Sunday, 21 February 2016

New Worlds And A New Cosmos?

Poul Anderson, For Love And Glory (New York, 2003), Chapter XXVI.

A rotating black hole has both an event horizon and an ergosphere. When two black holes meet, the energies released cause some gas clouds to exceed ergospheric escape velocity. Receding, the clouds hold together either because of magnetic bottle effects or because each has become the atmosphere surrounding a new planet-sized mass, as if the union of black holes had begotten worlds.

Meanwhile, during the microseconds of fusion, the ergospheres, the event horizons and spacetime are contorted:

"'For an instant, the gates stood open between entire universes.'
"'The hints alone should reveal a new cosmos to your minds...'" (p. 143)

Why "between" universes?
Is each singularity regarded as matching the singularity of a white hole in another universe?
(But the singularities were not uncovered during the collison.)
A new cosmos or a new understanding of this cosmos?

Either way, new worlds whether material or conceptual.

When Time Patrolman Manse Everard relates sagas and Eddic and skaldic poems to the Emperor Frederick in 1245alpha AD, the latter exults:

"'You open another whole universe!'" (The Shield Of Time, p. 396)

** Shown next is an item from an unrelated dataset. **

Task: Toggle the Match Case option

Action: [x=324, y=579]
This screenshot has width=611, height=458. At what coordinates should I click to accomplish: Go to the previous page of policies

The Eddic universe is conceptual but certainly "other." I remember the imaginative impact the first time I read Encyclopedia articles about Norse mythology and about Buddhism. In the first, gods who will die; in the second, not a strange god but a compassionate man. This takes us away from black holes but it is all one in Poul Anderson's imagination.

5 comments:

Sean M. Brooks said...

Kaor, Paul!

The quote about Emperor Frederick II listening with keen interest to the Eddic poems and Norse sagas recited by Manse Everard in 1245alpha AD made me wonder why Scandinavian legends and sagas fell into such obscurity after about our AD 1200. After all, considering how relatively quickly the Scandinavians learned literacy and wrote down so many of their sagas and poems, they should have become more widely known. Was it because Old Norse/Norse was a strange and difficult language for non Scandinavians? As a Germanic language it should have been no more difficult than German.

Sean

Paul Shackley said...

Sean,
Was non-Classical Pagan mythology discouraged by the Church?
Paul.

Sean M. Brooks said...

Kaor, Paul!

I don't think so, at least not in any OFFICIAL way. Perhaps it was simply that Iceland, where most of these poems and sagas were written down, was so remote and far away from the centers of Medieval civilization.

Sean

David Birr said...

Sean and Paul:
Perhaps it had something to do with hard feelings resulting from roughly two centuries of Viking raids? "We don't want ANYTHING Norse...!"

Sean M. Brooks said...

Hi, David!

Oops! I should have remembered that! The Viking raids, invasions, and wars waged by the Scandinavians from the 790s to at least the death of Harald Hardrede at the Battle of Stamford Bridge in 1066. I've seen angry and bitter extracts from Anglo-Saxon and Frankish annals making it quite plain how their victims regarded the Norse and Danes. So, yes, they would not want ANYTHING Norse!